A continuous-flow and DEP-based microfluidic chip was successfully developed and validated using the 3D computational model to separate lung CTCs from other blood cells, including WBCs, RBCs, and PLTs. Various optimal parameters of the microfluidic channel, the electrode array, the length of the DEP region, and the applied electric field were chosen by the suggestions in the literature. In this paper, the volumetric throughputs into the inlet and outlet ports were examined to improve the recovery and purity factors for the isolation of CTCs towards the below side outlet of the channel. With the assumptions of fixed shape and size of cells, the microchannel configuration with the dimensions of 30 µm-height, 550 µm-width for Out1 and 250 µm-width for Out2 could achieve the performance factors of 100% when the cell sample flow rate is about 10 µL/min, and the buffer flow rate is 2.5 µL/min. Though, the throughput of this microfluidic flow-separating device is still limited to processing an actual blood sample.
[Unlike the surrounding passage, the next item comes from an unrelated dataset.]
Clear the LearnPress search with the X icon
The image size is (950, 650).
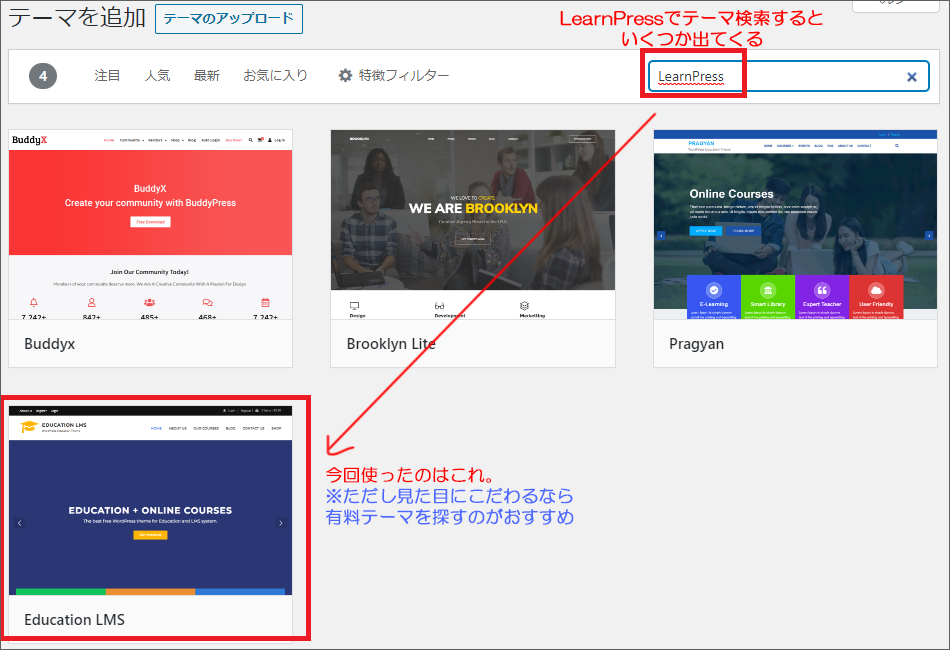tap(911, 76)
The multi-parallel channel structures may be considered to improve the robustness of its operation. The findings and simulation results of this work can help determine the optimal parameters for the development of portable DEP-based platforms with a higher sample throughput for CTCs detection as well as metastatic cancer diagnosis and prognosis. Changing the cell size range, verifying the CTCs separation efficiency from the peripheral blood sample, and enhancing the cell sample throughput could be explored in the proceeding works.